__What to work on__.
What follows is a block of records; restate each one word for word.

(Stored data entries)
——

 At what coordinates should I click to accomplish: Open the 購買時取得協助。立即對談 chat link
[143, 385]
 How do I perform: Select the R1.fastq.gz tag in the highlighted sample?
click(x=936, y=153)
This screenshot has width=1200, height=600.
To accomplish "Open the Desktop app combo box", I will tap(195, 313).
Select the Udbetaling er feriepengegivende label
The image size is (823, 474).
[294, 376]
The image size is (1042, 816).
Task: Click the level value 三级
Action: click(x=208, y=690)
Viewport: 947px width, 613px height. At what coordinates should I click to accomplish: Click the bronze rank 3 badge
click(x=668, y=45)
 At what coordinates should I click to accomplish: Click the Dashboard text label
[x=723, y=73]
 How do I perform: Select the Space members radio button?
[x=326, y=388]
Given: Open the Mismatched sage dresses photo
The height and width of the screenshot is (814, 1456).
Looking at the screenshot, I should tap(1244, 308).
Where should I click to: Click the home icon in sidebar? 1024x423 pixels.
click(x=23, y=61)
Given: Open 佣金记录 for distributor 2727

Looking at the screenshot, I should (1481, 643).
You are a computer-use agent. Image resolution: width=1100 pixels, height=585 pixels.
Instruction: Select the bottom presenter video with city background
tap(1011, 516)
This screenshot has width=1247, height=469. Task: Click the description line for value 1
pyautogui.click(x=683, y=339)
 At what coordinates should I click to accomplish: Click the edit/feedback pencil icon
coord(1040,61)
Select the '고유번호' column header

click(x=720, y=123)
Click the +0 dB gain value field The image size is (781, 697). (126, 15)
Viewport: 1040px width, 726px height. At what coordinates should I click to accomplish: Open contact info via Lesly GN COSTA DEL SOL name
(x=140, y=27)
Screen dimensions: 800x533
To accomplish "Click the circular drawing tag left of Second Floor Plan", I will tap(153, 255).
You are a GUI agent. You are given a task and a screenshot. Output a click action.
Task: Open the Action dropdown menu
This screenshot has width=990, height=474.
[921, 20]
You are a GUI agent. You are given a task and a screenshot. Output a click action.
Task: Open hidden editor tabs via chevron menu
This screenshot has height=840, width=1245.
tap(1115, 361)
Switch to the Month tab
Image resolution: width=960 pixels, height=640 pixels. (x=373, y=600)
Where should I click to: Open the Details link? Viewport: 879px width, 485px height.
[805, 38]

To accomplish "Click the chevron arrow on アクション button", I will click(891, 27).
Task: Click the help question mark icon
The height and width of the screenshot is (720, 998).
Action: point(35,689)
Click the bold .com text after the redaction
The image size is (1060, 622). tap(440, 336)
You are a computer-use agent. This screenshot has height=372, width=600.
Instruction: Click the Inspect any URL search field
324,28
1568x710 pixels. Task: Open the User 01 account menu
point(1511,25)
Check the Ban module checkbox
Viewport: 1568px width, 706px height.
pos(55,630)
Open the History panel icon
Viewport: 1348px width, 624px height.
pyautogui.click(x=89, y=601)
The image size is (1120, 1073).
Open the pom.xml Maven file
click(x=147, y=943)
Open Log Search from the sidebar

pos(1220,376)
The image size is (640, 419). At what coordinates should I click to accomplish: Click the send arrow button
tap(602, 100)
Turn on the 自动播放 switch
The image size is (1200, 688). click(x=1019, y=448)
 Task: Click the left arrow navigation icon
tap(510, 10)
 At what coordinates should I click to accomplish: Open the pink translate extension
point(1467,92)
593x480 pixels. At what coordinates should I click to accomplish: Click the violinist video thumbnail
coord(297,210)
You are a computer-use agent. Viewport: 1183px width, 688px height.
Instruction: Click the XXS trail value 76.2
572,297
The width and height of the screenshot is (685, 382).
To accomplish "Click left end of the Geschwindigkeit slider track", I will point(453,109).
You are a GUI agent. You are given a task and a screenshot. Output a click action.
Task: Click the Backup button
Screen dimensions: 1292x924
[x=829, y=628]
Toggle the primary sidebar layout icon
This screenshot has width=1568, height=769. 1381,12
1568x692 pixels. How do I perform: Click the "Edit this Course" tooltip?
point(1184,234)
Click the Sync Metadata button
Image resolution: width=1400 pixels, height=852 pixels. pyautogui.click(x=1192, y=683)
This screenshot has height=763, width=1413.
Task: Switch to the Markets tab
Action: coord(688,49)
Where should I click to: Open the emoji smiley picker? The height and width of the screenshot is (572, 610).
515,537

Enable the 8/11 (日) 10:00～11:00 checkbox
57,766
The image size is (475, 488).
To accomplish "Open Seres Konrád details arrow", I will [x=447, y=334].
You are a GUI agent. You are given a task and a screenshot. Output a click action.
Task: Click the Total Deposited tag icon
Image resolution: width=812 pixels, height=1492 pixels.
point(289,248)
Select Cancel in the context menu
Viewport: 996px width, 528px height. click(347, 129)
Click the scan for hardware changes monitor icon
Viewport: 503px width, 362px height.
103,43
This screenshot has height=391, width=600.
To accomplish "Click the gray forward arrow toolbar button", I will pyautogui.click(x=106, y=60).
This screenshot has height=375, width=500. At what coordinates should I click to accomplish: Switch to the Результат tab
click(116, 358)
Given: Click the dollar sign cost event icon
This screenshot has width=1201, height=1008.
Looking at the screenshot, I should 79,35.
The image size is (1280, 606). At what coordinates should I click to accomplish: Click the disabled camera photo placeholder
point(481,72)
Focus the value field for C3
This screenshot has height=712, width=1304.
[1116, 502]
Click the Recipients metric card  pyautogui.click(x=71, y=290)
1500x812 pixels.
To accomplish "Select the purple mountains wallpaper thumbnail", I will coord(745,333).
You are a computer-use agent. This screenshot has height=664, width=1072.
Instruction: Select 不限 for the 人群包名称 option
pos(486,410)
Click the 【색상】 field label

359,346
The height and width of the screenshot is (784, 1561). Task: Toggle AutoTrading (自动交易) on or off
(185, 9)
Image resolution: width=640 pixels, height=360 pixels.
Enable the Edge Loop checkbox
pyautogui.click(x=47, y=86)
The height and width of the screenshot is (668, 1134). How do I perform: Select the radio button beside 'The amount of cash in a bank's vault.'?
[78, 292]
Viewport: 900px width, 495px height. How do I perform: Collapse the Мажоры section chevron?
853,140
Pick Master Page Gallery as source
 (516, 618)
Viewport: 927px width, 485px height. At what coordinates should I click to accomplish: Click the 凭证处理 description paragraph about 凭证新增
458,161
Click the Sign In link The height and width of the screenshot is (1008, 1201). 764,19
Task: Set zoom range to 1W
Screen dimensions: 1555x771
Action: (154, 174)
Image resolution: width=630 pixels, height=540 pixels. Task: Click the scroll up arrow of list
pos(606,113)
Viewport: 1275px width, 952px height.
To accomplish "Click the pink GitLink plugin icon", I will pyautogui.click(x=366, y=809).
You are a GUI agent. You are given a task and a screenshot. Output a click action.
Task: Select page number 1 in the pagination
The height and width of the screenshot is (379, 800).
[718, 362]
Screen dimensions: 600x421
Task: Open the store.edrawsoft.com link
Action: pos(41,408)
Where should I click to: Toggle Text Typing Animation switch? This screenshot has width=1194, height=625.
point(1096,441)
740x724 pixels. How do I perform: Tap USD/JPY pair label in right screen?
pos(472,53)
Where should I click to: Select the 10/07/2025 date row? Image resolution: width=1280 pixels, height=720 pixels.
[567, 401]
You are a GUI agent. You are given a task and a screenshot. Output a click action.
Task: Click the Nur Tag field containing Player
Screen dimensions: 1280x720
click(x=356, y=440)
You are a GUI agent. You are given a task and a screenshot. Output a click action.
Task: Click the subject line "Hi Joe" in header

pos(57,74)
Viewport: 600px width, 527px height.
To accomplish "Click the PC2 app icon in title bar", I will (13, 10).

——

__Exercise output__.
 At what coordinates should I click to accomplish: Open the 購買時取得協助。立即對談 chat link
[143, 385]
 How do I perform: Select the R1.fastq.gz tag in the highlighted sample?
click(x=936, y=153)
This screenshot has width=1200, height=600.
To accomplish "Open the Desktop app combo box", I will tap(195, 313).
Select the Udbetaling er feriepengegivende label
The image size is (823, 474).
[294, 376]
The image size is (1042, 816).
Task: Click the level value 三级
Action: click(x=208, y=690)
Viewport: 947px width, 613px height. At what coordinates should I click to accomplish: Click the bronze rank 3 badge
click(x=668, y=45)
 At what coordinates should I click to accomplish: Click the Dashboard text label
[x=723, y=73]
 How do I perform: Select the Space members radio button?
[x=326, y=388]
Given: Open the Mismatched sage dresses photo
The height and width of the screenshot is (814, 1456).
Looking at the screenshot, I should tap(1244, 308).
Where should I click to: Click the home icon in sidebar? 1024x423 pixels.
click(x=23, y=61)
Given: Open 佣金记录 for distributor 2727

Looking at the screenshot, I should (1481, 643).
You are a computer-use agent. Image resolution: width=1100 pixels, height=585 pixels.
Instruction: Select the bottom presenter video with city background
tap(1011, 516)
This screenshot has width=1247, height=469. Task: Click the description line for value 1
pyautogui.click(x=683, y=339)
 At what coordinates should I click to accomplish: Click the edit/feedback pencil icon
coord(1040,61)
Select the '고유번호' column header

click(x=720, y=123)
Click the +0 dB gain value field The image size is (781, 697). (126, 15)
Viewport: 1040px width, 726px height. At what coordinates should I click to accomplish: Open contact info via Lesly GN COSTA DEL SOL name
(x=140, y=27)
Screen dimensions: 800x533
To accomplish "Click the circular drawing tag left of Second Floor Plan", I will tap(153, 255).
You are a GUI agent. You are given a task and a screenshot. Output a click action.
Task: Open the Action dropdown menu
This screenshot has width=990, height=474.
[921, 20]
You are a GUI agent. You are given a task and a screenshot. Output a click action.
Task: Open hidden editor tabs via chevron menu
This screenshot has height=840, width=1245.
tap(1115, 361)
Switch to the Month tab
Image resolution: width=960 pixels, height=640 pixels. (x=373, y=600)
Where should I click to: Open the Details link? Viewport: 879px width, 485px height.
[805, 38]

To accomplish "Click the chevron arrow on アクション button", I will click(891, 27).
Task: Click the help question mark icon
The height and width of the screenshot is (720, 998).
Action: point(35,689)
Click the bold .com text after the redaction
The image size is (1060, 622). tap(440, 336)
You are a computer-use agent. This screenshot has height=372, width=600.
Instruction: Click the Inspect any URL search field
324,28
1568x710 pixels. Task: Open the User 01 account menu
point(1511,25)
Check the Ban module checkbox
Viewport: 1568px width, 706px height.
pos(55,630)
Open the History panel icon
Viewport: 1348px width, 624px height.
pyautogui.click(x=89, y=601)
The image size is (1120, 1073).
Open the pom.xml Maven file
click(x=147, y=943)
Open Log Search from the sidebar

pos(1220,376)
The image size is (640, 419). At what coordinates should I click to accomplish: Click the send arrow button
tap(602, 100)
Turn on the 自动播放 switch
The image size is (1200, 688). click(x=1019, y=448)
 Task: Click the left arrow navigation icon
tap(510, 10)
 At what coordinates should I click to accomplish: Open the pink translate extension
point(1467,92)
593x480 pixels. At what coordinates should I click to accomplish: Click the violinist video thumbnail
coord(297,210)
You are a computer-use agent. Viewport: 1183px width, 688px height.
Instruction: Click the XXS trail value 76.2
572,297
The width and height of the screenshot is (685, 382).
To accomplish "Click left end of the Geschwindigkeit slider track", I will point(453,109).
You are a GUI agent. You are given a task and a screenshot. Output a click action.
Task: Click the Backup button
Screen dimensions: 1292x924
[x=829, y=628]
Toggle the primary sidebar layout icon
This screenshot has width=1568, height=769. 1381,12
1568x692 pixels. How do I perform: Click the "Edit this Course" tooltip?
point(1184,234)
Click the Sync Metadata button
Image resolution: width=1400 pixels, height=852 pixels. pyautogui.click(x=1192, y=683)
This screenshot has height=763, width=1413.
Task: Switch to the Markets tab
Action: coord(688,49)
Where should I click to: Open the emoji smiley picker? The height and width of the screenshot is (572, 610).
515,537

Enable the 8/11 (日) 10:00～11:00 checkbox
57,766
The image size is (475, 488).
To accomplish "Open Seres Konrád details arrow", I will [x=447, y=334].
You are a GUI agent. You are given a task and a screenshot. Output a click action.
Task: Click the Total Deposited tag icon
Image resolution: width=812 pixels, height=1492 pixels.
point(289,248)
Select Cancel in the context menu
Viewport: 996px width, 528px height. click(347, 129)
Click the scan for hardware changes monitor icon
Viewport: 503px width, 362px height.
103,43
This screenshot has height=391, width=600.
To accomplish "Click the gray forward arrow toolbar button", I will pyautogui.click(x=106, y=60).
This screenshot has height=375, width=500. At what coordinates should I click to accomplish: Switch to the Результат tab
click(116, 358)
Given: Click the dollar sign cost event icon
This screenshot has width=1201, height=1008.
Looking at the screenshot, I should 79,35.
The image size is (1280, 606). At what coordinates should I click to accomplish: Click the disabled camera photo placeholder
point(481,72)
Focus the value field for C3
This screenshot has height=712, width=1304.
[1116, 502]
Click the Recipients metric card  pyautogui.click(x=71, y=290)
1500x812 pixels.
To accomplish "Select the purple mountains wallpaper thumbnail", I will coord(745,333).
You are a computer-use agent. This screenshot has height=664, width=1072.
Instruction: Select 不限 for the 人群包名称 option
pos(486,410)
Click the 【색상】 field label

359,346
The height and width of the screenshot is (784, 1561). Task: Toggle AutoTrading (自动交易) on or off
(185, 9)
Image resolution: width=640 pixels, height=360 pixels.
Enable the Edge Loop checkbox
pyautogui.click(x=47, y=86)
The height and width of the screenshot is (668, 1134). How do I perform: Select the radio button beside 'The amount of cash in a bank's vault.'?
[78, 292]
Viewport: 900px width, 495px height. How do I perform: Collapse the Мажоры section chevron?
853,140
Pick Master Page Gallery as source
 (516, 618)
Viewport: 927px width, 485px height. At what coordinates should I click to accomplish: Click the 凭证处理 description paragraph about 凭证新增
458,161
Click the Sign In link The height and width of the screenshot is (1008, 1201). 764,19
Task: Set zoom range to 1W
Screen dimensions: 1555x771
Action: (154, 174)
Image resolution: width=630 pixels, height=540 pixels. Task: Click the scroll up arrow of list
pos(606,113)
Viewport: 1275px width, 952px height.
To accomplish "Click the pink GitLink plugin icon", I will pyautogui.click(x=366, y=809).
You are a GUI agent. You are given a task and a screenshot. Output a click action.
Task: Select page number 1 in the pagination
The height and width of the screenshot is (379, 800).
[718, 362]
Screen dimensions: 600x421
Task: Open the store.edrawsoft.com link
Action: pos(41,408)
Where should I click to: Toggle Text Typing Animation switch? This screenshot has width=1194, height=625.
point(1096,441)
740x724 pixels. How do I perform: Tap USD/JPY pair label in right screen?
pos(472,53)
Where should I click to: Select the 10/07/2025 date row? Image resolution: width=1280 pixels, height=720 pixels.
[567, 401]
You are a GUI agent. You are given a task and a screenshot. Output a click action.
Task: Click the Nur Tag field containing Player
Screen dimensions: 1280x720
click(x=356, y=440)
You are a GUI agent. You are given a task and a screenshot. Output a click action.
Task: Click the subject line "Hi Joe" in header

pos(57,74)
Viewport: 600px width, 527px height.
To accomplish "Click the PC2 app icon in title bar", I will (13, 10).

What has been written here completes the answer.